4.04 Forfeiture of Interests. A Participant
shall forfeit any and/or all of his or her Interests held by such Participant if
such Participant admits or enters a plea of no contest to or is convicted of a
felony or misdemeanor offense against CWEI or any of its Affiliates (“Event of
Forfeiture”).
4.05 Specific Performance. The parties agree
that each Party would be irreparably damaged if any of the provisions of this
ARTICLE IV are not performed in accordance with their specific terms and that
monetary damages would not provide an adequate remedy in such
event. Accordingly, it is agreed that, in addition to any other
remedy to which they may be entitled, at law or in equity, CWEI and any
nondefaulting Participant shall be entitled to injunctive relief to prevent
breaches of the provisions of this ARTICLE IV and specifically to
enforce the terms and provisions hereof in any action instituted in any court of
competent jurisdiction.
ARTICLE
V
SHARING,
ALLOCATIONS AND DISTRIBUTIONS
5.01 Allocation of Costs and
Expenses. All costs and
expenses, including Acquisition Costs and Well Costs, relating to the Designated
Property shall be shared as follows: (i) 100% to CWEI before Payout and (ii) 1%
to CWEI and 99% to the Participants after Payout, apportioned among the
Participants in proportion to the percentages listed on Exhibit A attached
hereto.
5.02 Allocation of Revenues.

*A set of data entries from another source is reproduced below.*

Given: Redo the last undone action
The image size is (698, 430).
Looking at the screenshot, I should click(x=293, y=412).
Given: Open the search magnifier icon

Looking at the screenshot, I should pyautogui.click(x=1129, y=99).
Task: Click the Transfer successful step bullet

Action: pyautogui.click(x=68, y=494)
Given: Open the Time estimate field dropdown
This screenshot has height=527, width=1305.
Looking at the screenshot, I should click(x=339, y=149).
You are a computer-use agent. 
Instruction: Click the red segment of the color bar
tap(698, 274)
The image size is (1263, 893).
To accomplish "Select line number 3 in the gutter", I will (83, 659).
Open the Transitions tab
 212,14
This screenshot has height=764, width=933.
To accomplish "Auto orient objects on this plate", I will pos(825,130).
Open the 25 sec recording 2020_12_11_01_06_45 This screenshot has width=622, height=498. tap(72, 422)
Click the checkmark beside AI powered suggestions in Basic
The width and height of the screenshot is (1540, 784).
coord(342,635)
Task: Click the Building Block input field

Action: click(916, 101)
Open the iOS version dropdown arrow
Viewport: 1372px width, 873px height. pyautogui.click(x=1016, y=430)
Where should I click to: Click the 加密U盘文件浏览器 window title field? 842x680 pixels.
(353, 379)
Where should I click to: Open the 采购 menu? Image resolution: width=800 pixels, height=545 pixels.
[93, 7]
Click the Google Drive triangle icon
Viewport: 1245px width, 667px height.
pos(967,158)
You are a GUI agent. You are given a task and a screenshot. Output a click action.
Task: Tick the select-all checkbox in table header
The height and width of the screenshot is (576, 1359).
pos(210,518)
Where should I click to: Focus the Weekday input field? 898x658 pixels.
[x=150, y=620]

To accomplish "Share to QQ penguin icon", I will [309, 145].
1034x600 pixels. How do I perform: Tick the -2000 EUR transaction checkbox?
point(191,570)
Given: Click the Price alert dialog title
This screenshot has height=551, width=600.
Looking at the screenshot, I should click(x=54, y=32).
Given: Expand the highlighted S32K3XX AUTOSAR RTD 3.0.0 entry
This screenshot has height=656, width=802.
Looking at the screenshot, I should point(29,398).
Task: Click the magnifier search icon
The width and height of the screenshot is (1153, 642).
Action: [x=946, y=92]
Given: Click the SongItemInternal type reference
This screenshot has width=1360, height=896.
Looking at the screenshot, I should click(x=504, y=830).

All revenues
relating to the Designated Property shall be allocated as follows: (i) 100% to
CWEI before Payout and (ii) 1% to CWEI and 99% to the
Participants
after
Payout, apportioned among the Participants in proportion to the percentages
listed on Exhibit
A attached hereto.
5.03 Allocations for Capital Account and
Tax Purposes. An individual
capital account (a “Capital Account”) shall be established and maintained for
each Participant as provided in Exhibit
D. Subject to Section 7.02(c), all
items of income, gain, deduction, loss, credit and amount realized shall be
allocated to the Parties in accordance with the provisions of Exhibit
D.
5.04 Funding of Costs and Expenses.
(a) The
Parties agree to pay timely the costs and expenses allocated and charged to them
pursuant to Section
5.01 and elsewhere herein.
(b) To
the extent that costs and expenses are allocated and charged to Participants
pursuant to Section
5.01 and elsewhere in this Agreement, and not retained by CWEI from a
distribution to Participants pursuant to Section 5.01, CWEI
shall send written notice to the Participants (a “Contribution Notice”) setting
forth (i) the date on which such additional funds shall be payable (the
“Contribution Date”), which date shall be not less than 10 days after the date
of the Contribution Notice, and (ii) the total amount of funds required to be
paid by each Participant pursuant to this Section
5.04. The funds required of each Participant shall be in
proportion to the number of Interests held by such Participant.
(c) If
a Participant does not pay timely the costs and expenses allocated and charged
to such Participant (a “Non-Contributing Party”) at the time or in the manner
provided in the Contribution Notice, CWEI, in its sole discretion, may pay the
costs and expenses that the Non-Contributing Party failed to pay within 20 days
after the Contribution Notice, in which case the Non-Contributing Party, without
further action on his or her part, shall be deemed to have assigned to CWEI the
economic rights to the Interests held by the Non-Contributing Party pursuant to
this Agreement, and CWEI, as the assignee of the Non-Contributing Party and the
holder of such Interests, shall be entitled to receive all allocations of
income, gain, loss, deduction, credit or similar items, and all distributions,
to which the Non-Contributing Party would otherwise be entitled from and after
the Contribution Date. CWEI shall hold such Interests attributable to
the Non-Contributing Party until such time as CWEI, as the holder of such
Interests, shall have received distributions pursuant to Section 5.05 in an
aggregate amount equal to 200% of the additional funds paid by CWEI pursuant to
this Section 5.04(c), whereupon CWEI, without further action on its part, shall
be deemed to have re-assigned the economic rights to such Interests to the
Non-Contributing Party. CWEI may use the power of attorney set forth
in Section 8.13
to reflect any assignment pursuant to this Section 5.04(c). Furthermore,
a Non-Contributing Party shall indemnify and hold harmless each other Party to
the fullest extent permitted by law, from and against the costs and expenses
that the Non-Contributing Party failed to pay, including any losses, costs,
liabilities, damages, and expenses (including, without limitation, costs of suit
and attorneys’ fees) paid or incurred in attempting to collect the costs that
the Non-Contributing Party failed to pay.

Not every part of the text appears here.